13 points | by Luc 8 hours ago ago

4 comments

  • kristianp 4 hours ago ago

    Related post by Eric Berger:

    The politically incorrect guide to saving NASA’s floundering Artemis Program https://arstechnica.com/space/2024/10/heres-how-to-revive-na...

  • exabrial 5 hours ago ago

    I love how they tried to blame it on Boeing awhile back...

    The real problem is people got used to Unlimited Federal Cash. And got good a vacuuming it up. With no real threat to the US uniting the myriad of cultures, no focus, and no one demanding accountability or value for their tax dollar, this was a natural result.

  • talldayo 8 hours ago ago

    > Is budget estimation just some figleaf used at NASA to push the favored mission over the selection line, and then another set of books is used to actually build and run the mission?
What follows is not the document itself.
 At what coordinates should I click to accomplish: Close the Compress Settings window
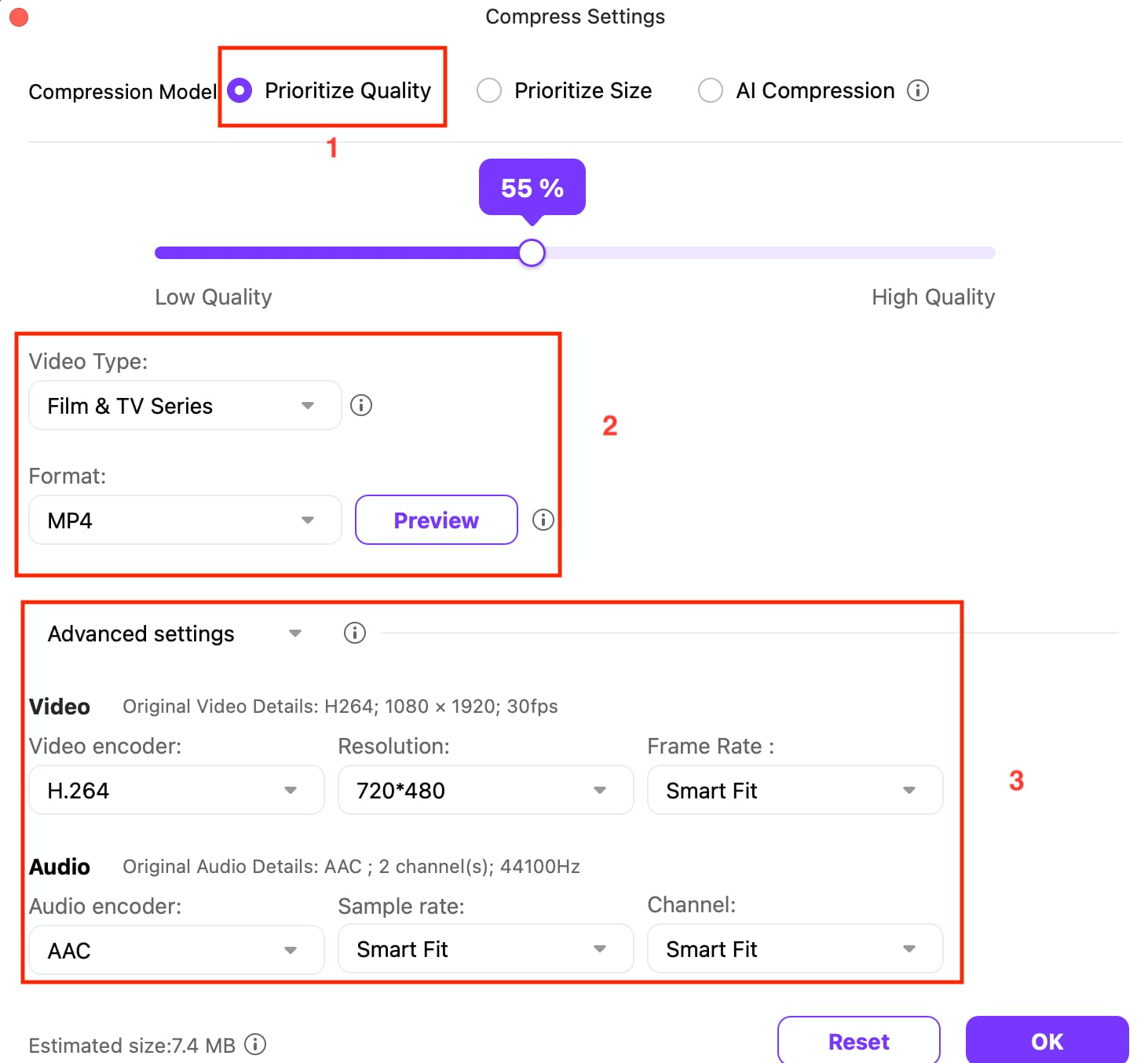tap(18, 16)
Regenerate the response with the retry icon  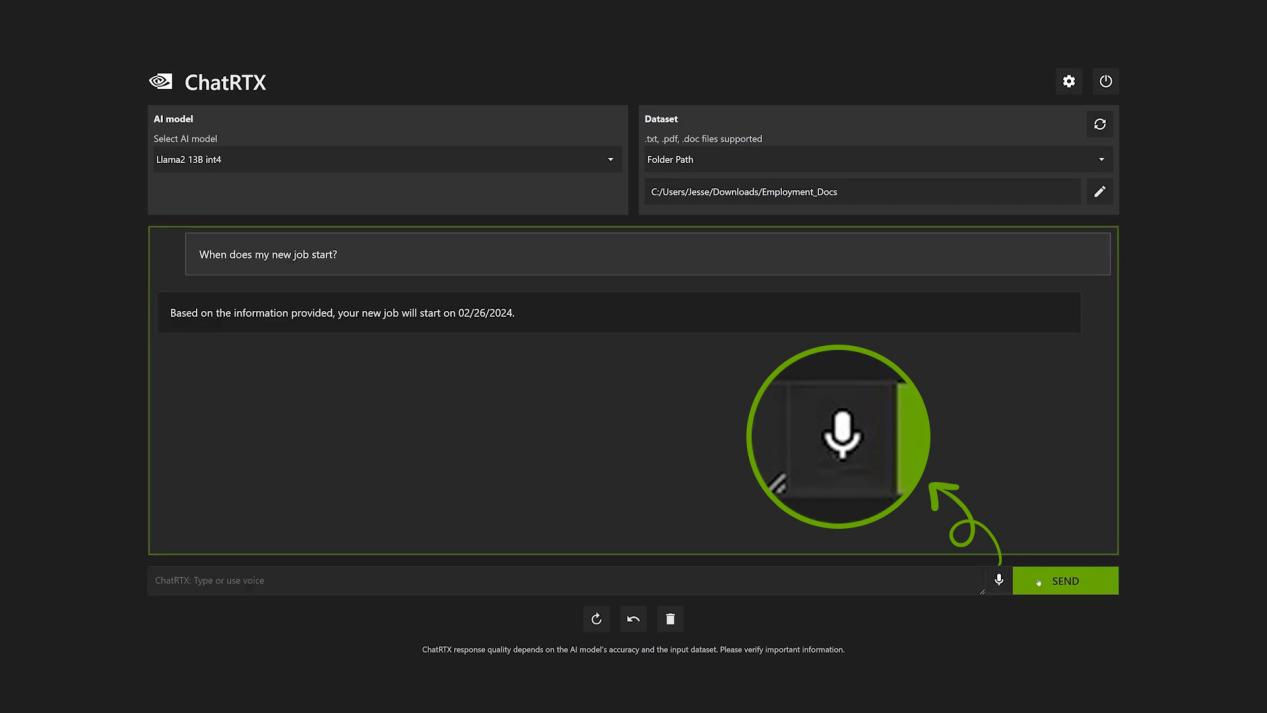point(596,619)

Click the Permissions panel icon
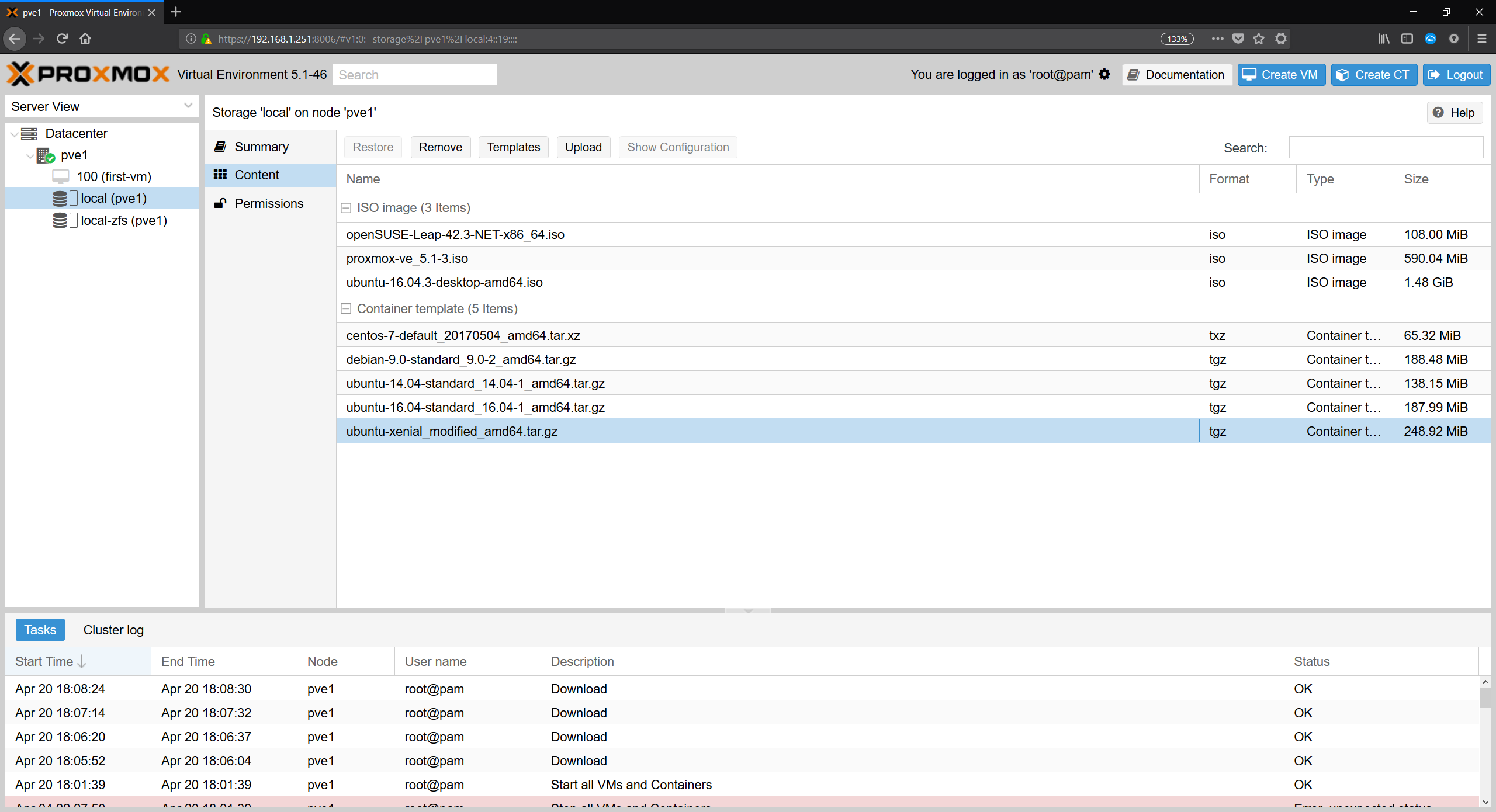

    Yes? When in the history of modern American aerospace funding has NASA actually gotten the money they ask for, in the timeframe they asked for it?

    The problem with NASA is making it political. I agree it's a national disgrace, but the disgrace lives in Congress, not Cape Canaveral.

    • mrguyorama 5 hours ago ago

      The reality is that every single industry that has to beg congress for funding has to do this, or they claim to have to do this, because if you don't play pork barrel politics with the budget for your program, it will be first in line to be axed by the next admin for a dumb political ad about how that administration "reduces waste".

      How many programs has NASA been told "yes, do this", and then a few years down the road have their funding cut out from under them? They have to completely rebuild their projects, plans, and goals for the future pretty much every other year, as whether they are even considered a thing worth funding is partisan. One party explicitly considers them part of a global conspiracy against our economy!

      Consider during COVID, and now the Ukraine war. The US struggles to ramp up capacity because every American exec is too risk averse to invest in new factories that aren't absolutely garanteed by law to pay off in the current decade. Political games have made it impossible to fund anything for longer than 4 years.